Cabinet on the spot over De La Rue deal

Photo/FILE

Employees at a currency printing firm. De La Rue is said to charge the government about Sh3.8 for a bank note compared to Sh1.8 of other international bank note printers.

The government could be paying double for printing of Kenyan currency after it dropped the competitive tendering process, a former Deputy Governor of the Central Bank has said.

Last month, the Cabinet made De La Rue Ruaraka, the exclusive currency printing company in Kenya after entering a deal that gave the government 40 per cent ownership of the company.

But according to former deputy governor of the Central Bank, Ms Jacinta Mwatela, such a venture has eliminated competition in the currency printing business.

“Most Central Banks in the region moved their business of procuring currency notes to more competitive manufacturers.

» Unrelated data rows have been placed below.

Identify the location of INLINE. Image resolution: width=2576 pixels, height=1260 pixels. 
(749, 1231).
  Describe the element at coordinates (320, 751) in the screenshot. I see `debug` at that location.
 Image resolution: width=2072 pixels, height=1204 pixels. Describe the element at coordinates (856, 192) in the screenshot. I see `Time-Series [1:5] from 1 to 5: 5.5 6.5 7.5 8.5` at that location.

The pricing of currency products from De La Rue Ruaraka has remained uncompetitive,” said Ms Mwatela on Sunday in a statement.

“Any procurement of currency should be done within the confines of the Procurement Act,” she added.

Parliament’s Finance Committee is yet to table its report of an investigation into the deal with De La Rue Ruaraka. (READ: Queries over De La Rue cash deal)

However, Nominated MP Musikari Kombo said the team had raised eyebrows over the issue but the government said “its decision was made”.

“We received a presentation by the Central Bank but at that time we couldn’t do anything about it. We are yet to table our report and I cannot discuss it until we do,” Mr Kombo told the Nation on Sunday.

De La Rue is said to charge the government about Sh3.8 for a bank note compared to Sh1.8 of other international bank note printers.

In the deal, De La Rue was to be granted an export processing zone licence, which exempts it from paying taxes. The Cabinet paper was prepared when Amos Kimunya was Finance minister.

In justifying the deal, Treasury argued that leaving the currency printing job solely in the hands of a private printer exposes the country to risks of counterfeiting.

But Ms Mwatela said the company has been slow in embracing new technology to print the new generation currency. She questioned the objective of the deal, which comes at a time when the country is headed for a general election next year.

“With elections around the corner, when a government invests in the printer of its own currency, one cannot but stop to ponder the direction which our nation is taking,” said Ms Mwatela.